Same problem for me. Just took down my working 2.5 cluster and created a new cluster with 2.6.2. The system says all the nodes are active, but I am unable to use the explore function.

Is this a bug in Rancher 2.6 or is everyone suddenly doing something wrong. Is anyone from Rancher investigating?

Same issue, after upgrade to the new helm chart version this happened. We deleted and re-imported the clusters, it worked for a few days and then it happened again. We don’t see any errors anywhere. Is anyone investigating this?

@josesolis2201 @Simon_Carr Is your cattle-cluster-agent running ? Please check status and pod logs.

@Arivoli_Murugan

INFO: Using resolv.conf: nameserver 10.43.0.10 search cattle-system.svc.cluster.local svc.cluster.local cluster.local redacted.net options ndots:5
INFO: https://rancher.redacted.com/ping is accessible
INFO: rancher.redacted.com resolves to 10.50.94.128
INFO: Value from https://rancher.redacted.com/v3/settings/cacerts is an x509 certificate
time="2021-11-10T15:56:25Z" level=info msg="Listening on /tmp/log.sock"
time="2021-11-10T15:56:25Z" level=info msg="Rancher agent version v2.6.2 is starting"
time="2021-11-10T15:56:25Z" level=info msg="Connecting to wss://rancher.redacted.com/v3/connect/register with token starting with q76dtp85nzjpc6grqvhj5kfmp2k"
time="2021-11-10T15:56:25Z" level=info msg="Connecting to proxy" url="wss://rancher.redacted.com/v3/connect/register"

These are the logs from the cattle-cluster-agent pod in the cluster and yet, I can’t explore it in the UI.
I can see the machines that are part of the cluster but the explore button appears greyed out. This started happening only after the recent upgrade to 2.6

To dive deeper into our infrastructure and the issue at hand: We are importing RKE clusters into rancher, not provisioning them with rancher. As soon as I delete the cluster and re-register it the cluster is fine and I can explore it, it is only after some time (no pattern here) that I can no longer explore the cluster. The cattle pods never fail or hint to any errors

I did notice that deleting the cluster in rancher does not correctly schedule the rancher resources for deletion. I have no idea what is going on but I am intrigued that not many people seem to have this issue

I’ve imported the clusters again and they are working for the moment
The issue is that after some time they just stop working. They don’t appear unhealthy on anything the explore button just goes gray.
EDIT:
Like this actually:

Same issue here, since I upgraded Rancher to v2.6. It was working fine on Rancher v2.5.

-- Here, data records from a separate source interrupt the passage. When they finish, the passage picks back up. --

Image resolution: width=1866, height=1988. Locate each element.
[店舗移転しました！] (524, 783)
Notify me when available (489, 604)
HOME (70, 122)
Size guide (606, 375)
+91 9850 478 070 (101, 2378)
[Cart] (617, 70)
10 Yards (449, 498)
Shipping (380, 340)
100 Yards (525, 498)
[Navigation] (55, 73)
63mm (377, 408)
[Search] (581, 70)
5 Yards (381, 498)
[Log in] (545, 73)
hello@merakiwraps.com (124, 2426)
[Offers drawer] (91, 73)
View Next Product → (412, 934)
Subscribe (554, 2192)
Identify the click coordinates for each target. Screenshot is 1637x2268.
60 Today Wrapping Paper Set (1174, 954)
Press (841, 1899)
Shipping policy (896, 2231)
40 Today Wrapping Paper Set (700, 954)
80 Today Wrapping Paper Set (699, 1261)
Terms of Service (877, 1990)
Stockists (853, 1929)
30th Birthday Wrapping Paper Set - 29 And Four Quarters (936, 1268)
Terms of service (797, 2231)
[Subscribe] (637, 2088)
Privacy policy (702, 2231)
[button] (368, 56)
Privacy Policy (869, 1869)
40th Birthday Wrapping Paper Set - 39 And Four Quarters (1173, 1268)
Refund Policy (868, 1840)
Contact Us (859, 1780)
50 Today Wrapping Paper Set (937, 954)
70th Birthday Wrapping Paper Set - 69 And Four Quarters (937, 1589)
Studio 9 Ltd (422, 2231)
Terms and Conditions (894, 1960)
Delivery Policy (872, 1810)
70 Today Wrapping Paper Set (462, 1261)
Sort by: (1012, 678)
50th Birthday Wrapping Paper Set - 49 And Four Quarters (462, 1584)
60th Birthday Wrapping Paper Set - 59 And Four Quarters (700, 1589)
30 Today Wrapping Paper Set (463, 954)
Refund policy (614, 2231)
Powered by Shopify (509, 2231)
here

I don’t provision clusters on Rancher, I only import them and I noticed when Rancher generates the k8s manifests to import the desired cluster and when we run this manifest against the cluster more than once it causes this issue. Despite we can continue accessing the cluster through kubectl, I cannot explore it.

This is not good when we want to put those manifests on a pipeline or over ArgoCD for example because they will run the manifests over and over since they are declarative it shouldn’t cause any issue.

Of course recreating the cluster on Rancher fixes the issue but I cannot keep recreating it all the time.

Logs coming from the cattle-agent on the imported cluster:

INFO: Environment: CATTLE_ADDRESS=10.27.155.90 CATTLE_CA_CHECKSUM= CATTLE_CLUSTER=true CATTLE_CLUSTER_AGENT_PORT=tcp://172.20.34.246:80 CATTLE_CLUSTER_AGENT_PORT_443_TCP=tcp://172.20.34.246:443 CATTLE_CLUSTER_AGENT_PORT_443_TCP_ADDR=172.20.34.246 CATTLE_CLUSTER_AGENT_PORT_443_TCP_PORT=443 CATTLE_CLUSTER_AGENT_PORT_443_TCP_PROTO=tcp CATTLE_CLUSTER_AGENT_PORT_80_TCP=tcp://172.20.34.246:80 CATTLE_CLUSTER_AGENT_PORT_80_TCP_ADDR=172.20.34.246 CATTLE_CLUSTER_AGENT_PORT_80_TCP_PORT=80 CATTLE_CLUSTER_AGENT_PORT_80_TCP_PROTO=tcp CATTLE_CLUSTER_AGENT_SERVICE_HOST=172.20.34.246 CATTLE_CLUSTER_AGENT_SERVICE_PORT=80 CATTLE_CLUSTER_AGENT_SERVICE_PORT_HTTP=80 CATTLE_CLUSTER_AGENT_SERVICE_PORT_HTTPS_INTERNAL=443 CATTLE_CLUSTER_REGISTRY= CATTLE_INTERNAL_ADDRESS= CATTLE_IS_RKE=false CATTLE_K8S_MANAGED=true CATTLE_NODE_NAME=cattle-cluster-agent-667bb4f9fd-r9pdr CATTLE_SERVER=https://new-rancher.redacted CATTLE_SERVER_VERSION=v2.6.2
INFO: Using resolv.conf: nameserver 172.20.0.10 search cattle-system.svc.cluster.local svc.cluster.local cluster.local ec2.internal options ndots:5
INFO: https://new-rancher.redacted/ping is accessible
INFO: new-rancher.redacted resolves to redacted
time=“2021-12-10T22:03:46Z” level=info msg=“Listening on /tmp/log.sock”
time=“2021-12-10T22:03:46Z” level=info msg=“Rancher agent version v2.6.2 is starting”
time=“2021-12-10T22:03:46Z” level=info msg=“Connecting to wss://new-rancher.redacted/v3/connect/register with token starting with redacted”
time=“2021-12-10T22:03:46Z” level=info msg=“Connecting to proxy” url=“wss://new-rancher.redacted/v3/connect/register”

I have the same problem because fleet-agent doesn’t recognize the certificate signed by a corporate CA. When I created the cluster I started rancher-agent with SSL_CERT_DIR with the corporate CA certificate and everything works fine except fleet-agent. It seems a bug.